## Exercise aim
Copy the Article 35-A passage below, starting at "Thus the said" and ending at "enjoy these rights.", and change "Non-Residents" to "Outsiders" wherever it occurs.

* BEGIN Text block *

In that petition the Petitioner has contended that, "the said Article was not added to the Constitution by following the procedure prescribed for amendment of the Constitution of India under the Article 368. Hence it violates the Constitutional Procedures established by law as the Legislation, including amendment to Constitution, is the sole Function of the Parliament and not that of the Executive."
Before I write about the Consequences of the Removal of Article 35-A of the Constitution of India, it is noteworthy to mention here what Article 35-A actually is.

Article 35-A reads as Under:

Saving of laws with respect to permanent residents and their rights. — Notwithstanding anything contained in this Constitution, no existing law in force in the State of Jammu and Kashmir, and no law hereafter enacted by the Legislature of the State:
(a) defining the classes of persons who are, or shall be, permanent residents of the State of Jammu and Kashmir; or

(b) conferring on such permanent residents any special rights and privileges or imposing upon other persons any restrictions as respects—

(i) employment under the State Government;
(ii) acquisition of immovable property in the State;
(iii) settlement in the State; or
(iv) right to scholarships and such other forms of aid as the State Government may provide,
shall be void on the ground that it is inconsistent with or takes away or abridges any rights conferred on the other citizens of India by any provision of this part."

Thus the said Article restricts the Right of the Non-Residents of The State of Jammu and Kashmir to Hold, acquire any immovable property within the State. And also restricts their right to get any Government Job, Scholarship, Aid from the State Government. Thus we can say that it is a Special Status accorded to the Residents of the State of Jammu and Kashmir to enjoy these rights.

It is noteworthy to mention here that Article 35-A was added to the Constitution of India by the Then President of India, Mr. Rajendra Prasad through a Presidential Order "The Constitution (Application to the State of Jammu and Kashmir) Order, 1954, after the Delhi Agreement was entered into between the then prime minister of Jammu and Kashmir, Mr. Sheikh Mohammad Abdullah and Pt. Jawahar Lal Nehru. It is after this agreement that Pt. Jawahar Lal Nehru while giving a statement on Delhi Agreement in the Lok Sabha said,
'The question of citizenship arose obviously. Full citizenship applies there. But our friends from Kashmir were very apprehensive about one or two matters. For a long time past, in the Maharaja's time, there had been laws there preventing any outsider, that is, any person from outside Kashmir, from acquiring or holding land in Kashmir. If I mention it, in the old days the Maharaja was very much afraid of a large number of Englishmen coming and settling down there, because the climate is delectable, and acquiring property. So although most of their rights were taken away from the Maharaja under the British rule, the Maharaja stuck to this that nobody from outside should acquire land there. And that continues. So the present Government of Kashmir is very anxious to preserve that right because they are afraid, and I think rightly afraid, that Kashmir would be overrun by people whose sole qualification might be the possession of too much money and nothing else, who might buy up, and get the delectable places. Now they want to vary the old Maharaja’s laws to liberalise it, but nevertheless to have checks on the acquisition of lands by persons from outside. However, we agree that this should be cleared up. The old state’s subjects definition gave certain privileges regarding this acquisition of land, the services, and other minor things, I think, State scholarships and the rest.

* END Text block *
* BEGIN Records shown *

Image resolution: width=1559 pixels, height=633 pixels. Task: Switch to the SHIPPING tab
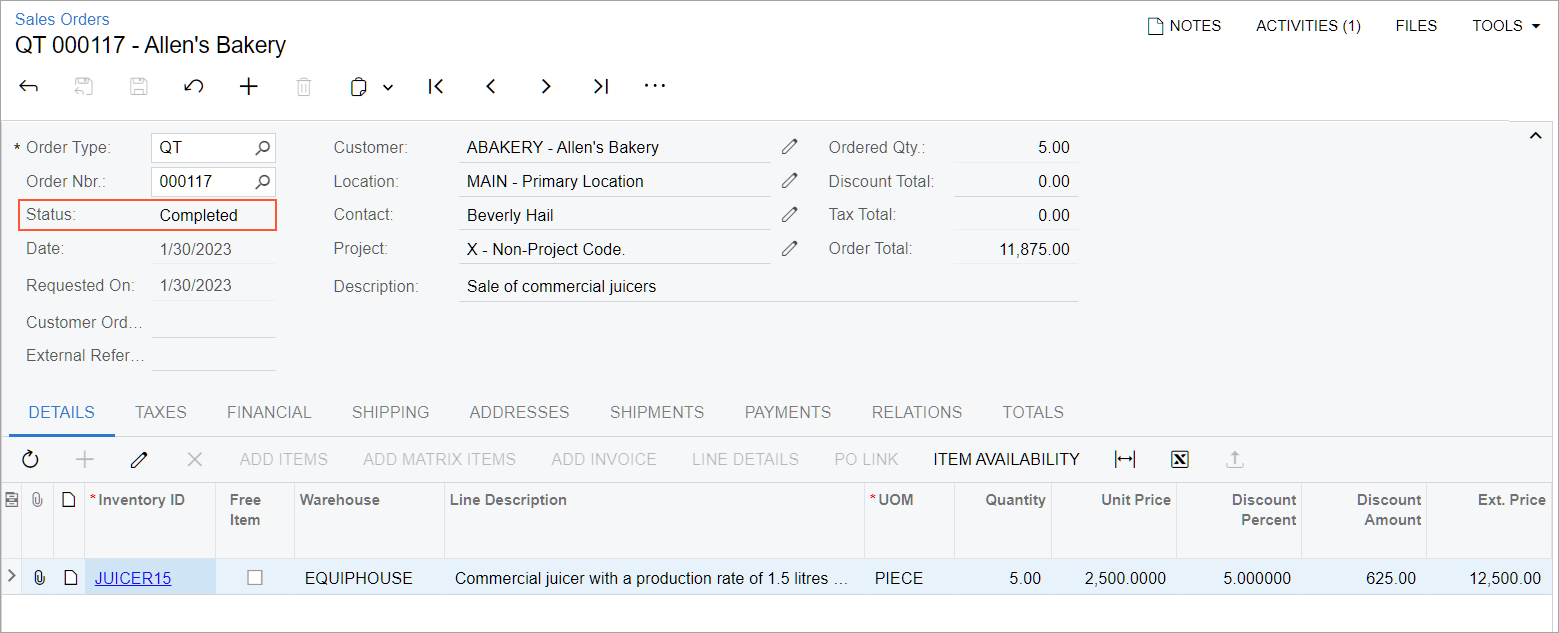(390, 412)
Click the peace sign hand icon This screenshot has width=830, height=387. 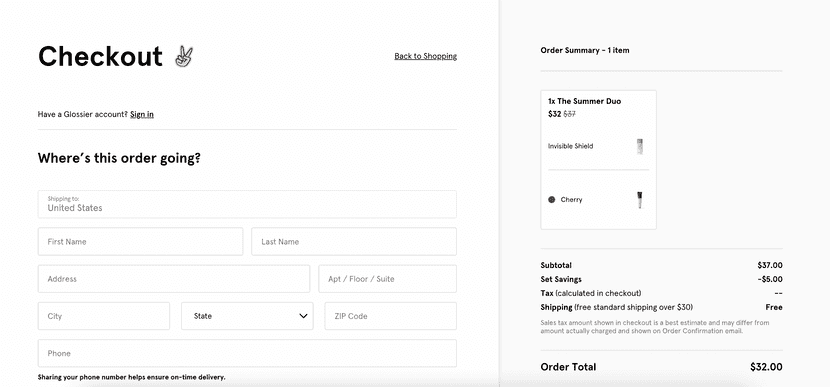click(x=184, y=56)
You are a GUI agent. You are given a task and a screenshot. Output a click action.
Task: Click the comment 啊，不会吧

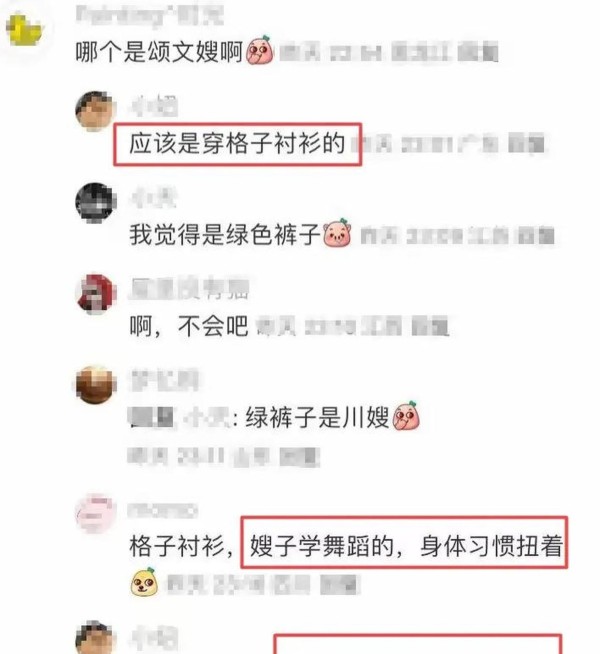(189, 325)
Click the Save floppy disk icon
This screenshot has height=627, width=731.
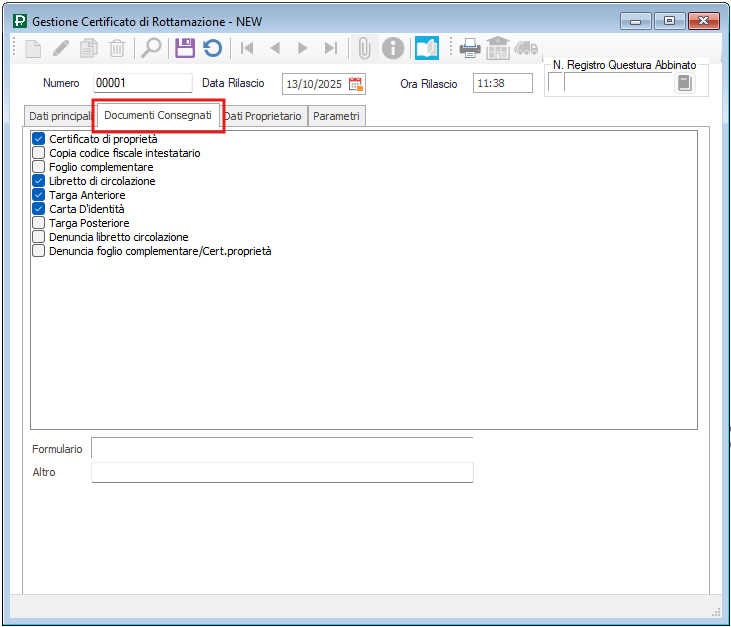185,48
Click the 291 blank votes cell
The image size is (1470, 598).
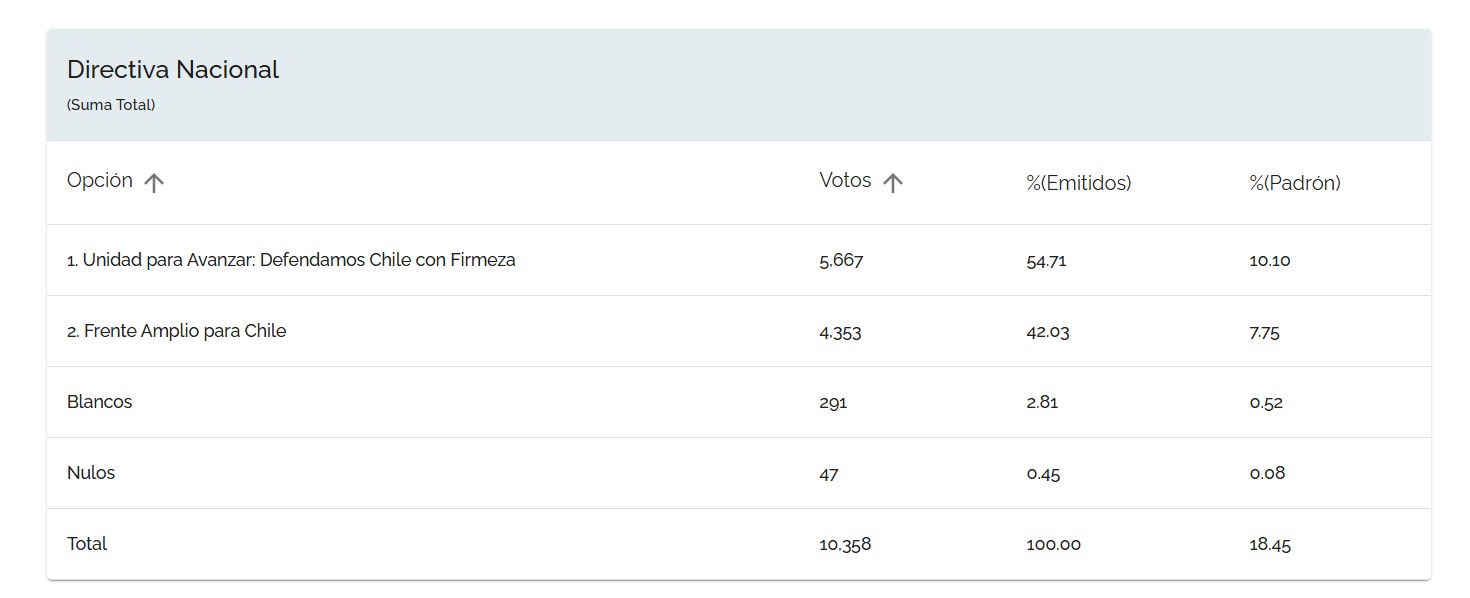click(x=833, y=403)
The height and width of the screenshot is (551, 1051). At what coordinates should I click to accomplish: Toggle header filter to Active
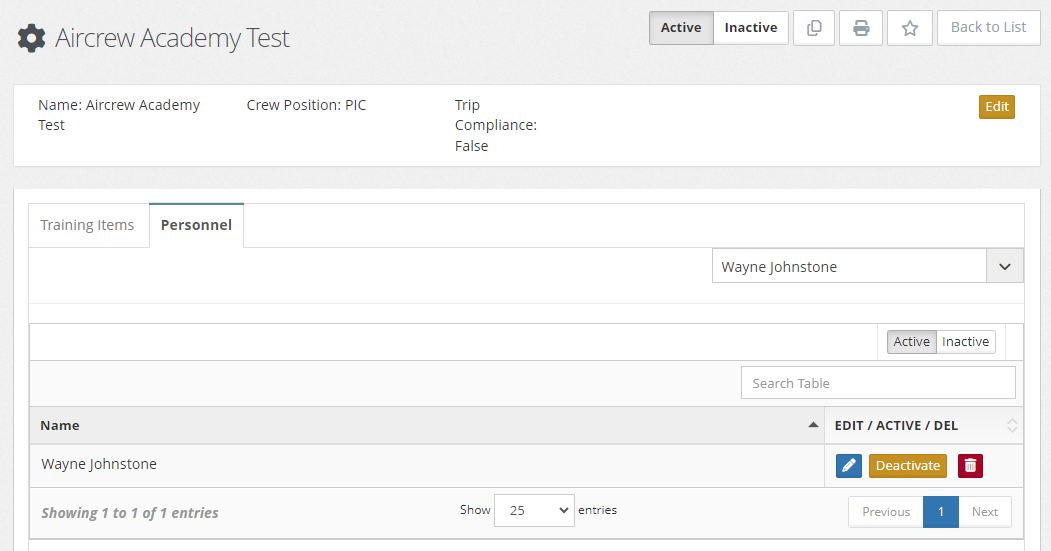tap(681, 28)
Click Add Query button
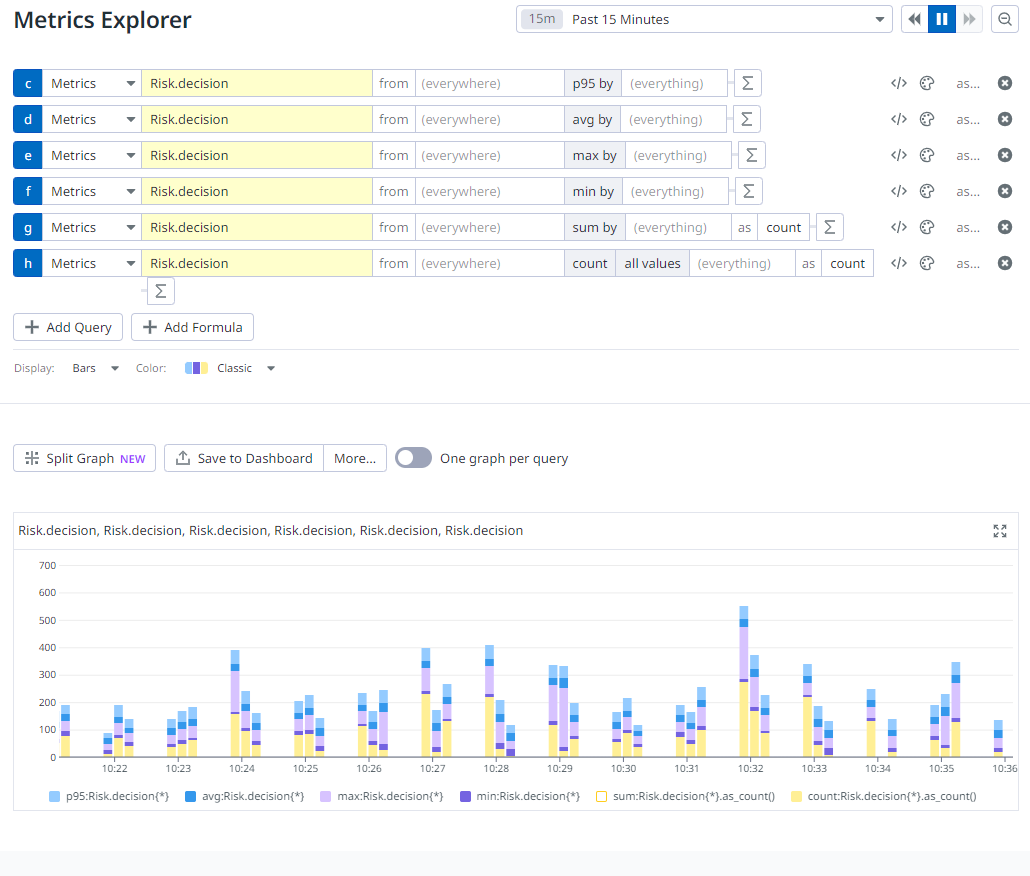1030x876 pixels. pyautogui.click(x=68, y=327)
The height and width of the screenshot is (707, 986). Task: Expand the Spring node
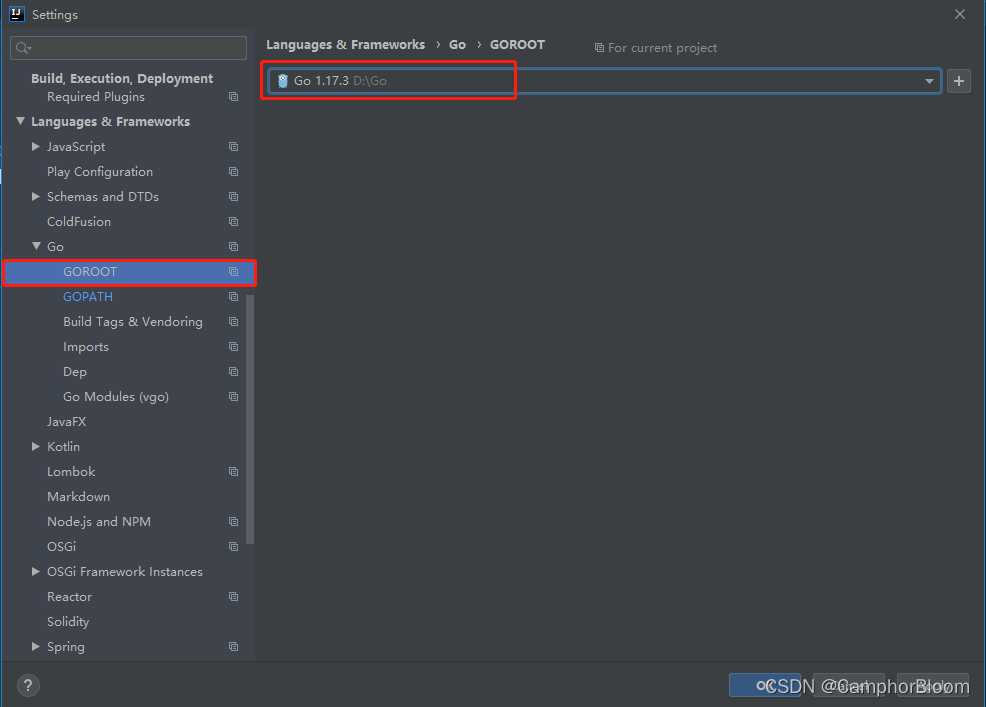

* END Records shown *

## Full solution
Thus the said Article restricts the Right of the Outsiders of The State of Jammu and Kashmir to Hold, acquire any immovable property within the State. And also restricts their right to get any Government Job, Scholarship, Aid from the State Government. Thus we can say that it is a Special Status accorded to the Residents of the State of Jammu and Kashmir to enjoy these rights.